Mayıs’ı boş geçemezdim, nasıl sevdiğimi bilirsin. Sonu da olsa, bak yetiştim işte. Seni özledim, bilsen. Bilmezsin ki. Aptal. Aptalsan da, benim aptalımsın işte. Napim. Serseri. Seviyorum seni. 

Mayıs 🌹

İyilik güzellik. Kendi yolumdayım. Hayal kurmak için şarap, zaman kavramını unutmak içinse tekila içiyorum bu ara. Artık geç yatsam da, erken kalkıyorum. Eskisi gibi uyuyamıyorum. Akıl sağlığımı iş için feda etmeyi bıraktım. Her şeye çılgınca yetişmeye çalışmıyorum. Mutfak sandalyesinde oturuyorum. Çevremi azalttım. Türk kahvesini çok sevmeye başladım. Kimseyle polemiğe girmiyorum, buna gücüm yok. 

Mayıs 🌹

Artık uyumlu olmadığım arkadaşlıklarda da kalmıyorum. İyi olmadığım halde iyiymişim gibi davranmıyorum. Kupa yedilisi ile takılıyoruz. Görseli çok şenlikli; defne çelengi, kule, hazine ve ejderha.
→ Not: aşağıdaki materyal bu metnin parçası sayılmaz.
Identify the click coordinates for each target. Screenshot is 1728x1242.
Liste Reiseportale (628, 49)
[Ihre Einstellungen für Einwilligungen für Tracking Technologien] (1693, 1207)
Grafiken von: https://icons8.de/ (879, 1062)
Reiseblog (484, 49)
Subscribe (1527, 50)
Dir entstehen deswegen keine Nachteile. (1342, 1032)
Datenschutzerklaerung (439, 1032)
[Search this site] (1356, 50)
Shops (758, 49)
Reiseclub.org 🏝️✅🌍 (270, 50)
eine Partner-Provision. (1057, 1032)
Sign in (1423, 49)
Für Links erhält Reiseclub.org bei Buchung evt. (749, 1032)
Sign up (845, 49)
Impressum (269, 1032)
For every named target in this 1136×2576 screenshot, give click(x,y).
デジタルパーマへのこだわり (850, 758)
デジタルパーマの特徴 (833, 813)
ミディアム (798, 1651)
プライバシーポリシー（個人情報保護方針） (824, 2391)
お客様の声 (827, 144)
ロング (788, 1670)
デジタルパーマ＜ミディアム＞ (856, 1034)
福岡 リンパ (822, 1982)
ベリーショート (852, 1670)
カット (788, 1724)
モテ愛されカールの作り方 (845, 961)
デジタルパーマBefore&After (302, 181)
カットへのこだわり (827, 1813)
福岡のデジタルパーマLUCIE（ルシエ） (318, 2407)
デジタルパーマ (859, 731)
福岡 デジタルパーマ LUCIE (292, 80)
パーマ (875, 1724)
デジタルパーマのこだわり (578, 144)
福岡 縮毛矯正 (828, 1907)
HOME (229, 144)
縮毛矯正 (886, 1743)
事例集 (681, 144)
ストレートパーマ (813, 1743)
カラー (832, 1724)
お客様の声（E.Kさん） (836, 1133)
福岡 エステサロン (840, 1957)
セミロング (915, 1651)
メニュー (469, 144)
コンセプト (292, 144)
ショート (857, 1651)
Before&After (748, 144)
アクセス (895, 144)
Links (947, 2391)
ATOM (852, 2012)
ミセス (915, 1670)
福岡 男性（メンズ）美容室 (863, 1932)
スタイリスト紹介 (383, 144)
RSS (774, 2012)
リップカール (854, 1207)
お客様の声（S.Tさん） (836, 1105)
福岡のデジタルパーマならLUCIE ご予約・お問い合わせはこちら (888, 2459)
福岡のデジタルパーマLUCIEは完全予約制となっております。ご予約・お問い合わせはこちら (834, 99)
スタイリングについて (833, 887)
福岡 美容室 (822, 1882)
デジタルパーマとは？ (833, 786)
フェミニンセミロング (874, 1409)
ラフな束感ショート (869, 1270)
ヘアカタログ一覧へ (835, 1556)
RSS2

Diğer adı, aşk hanesinde hayal kırıklığı. Kahvemin köpüğünde kalp şekli var mesela şu an, önceden olsa fotoğrafını çekerdim. Şimdi  ‘ehh s*kerler!' deyip hüpleticem.

Mayıs 🌹

Beni en çok mutlu edecek, duymak istediğim cümleler ise şöyle sıralanıyor: 'Ne güzel zayıflamışsın!', 'Parayı bulunca değiştin!', 'Yaşını hiç göstermiyorsun!', 'Ne çok gezdin be, allahsız!'. Bir yerlerde, birisi, karşılaştığı her insanda beni arıyor mudur? Buna her şeye rağmen inanmak istiyorum. 

Mayıs 🌹

Satın alınamayan şeyleri hala seviyorum, deniz gibi, gökyüzü gibi, güneşli bir gün gibi. Her allahın günü yağmur yağıyor. Yağmurda yürümeyi seviyorum. Her gün yağmurdan sonra, 'iyi ki camları silmemişim' diyorum. Böyle diye diye 3 ay oldu. Bakalım nereye kadar gidecek. 

Mayıs 🌹

Yapay zekanın geldiği nokta, valla bi Everest, bi arş-ı ala artık. Yapay zeka destekli bir hologram olan AILex ile evlenmeye hazırlanan Alicia Framis’den sonra (bkz. burda👈🏻) yeni favım, insansız, tamamen yapay zeka ile yapılmış şarkılar. Cadillac Records. Çok çok başarılı. Orhan Veli, Sabahattin Ali, Hayyam gibi ustaların şiirlerini de yapay zekaya besteletip, bir de üstüne seslendirtmişler. Şahane. Ama ben bugün onlardan birini değil de, yağmur altında yürürken dinlediğim bir başka güzelliği bırakıcam buraya, gel birlikte olsun. 

Dinle>>>>

Labirentler İçinde- A Journey Through Turkish Jazz 🎷

Mayıs 🌹








26 Mart 2025 Çarşamba

YANAK ISLATAN POST

Düşünsene, bahar gelmiş. Hava güneşli. Tatlı bir rüzgar eşliğinde kulaklığın takılı, en sevdiğin şarkıyı dinleyip, tek başına kafana estiği gibi yürüyorsun. Hayattaki, en büyük lükslerden biri. Sıradanlığın içindeki mucize. Yürümek. Hayatta ve sağlıklı olduğuna dair en büyük işaret. Ve ben, tıpkı böyle bir günde, bugün, çok sevdiğim birinin cenaze törenine katıldım. 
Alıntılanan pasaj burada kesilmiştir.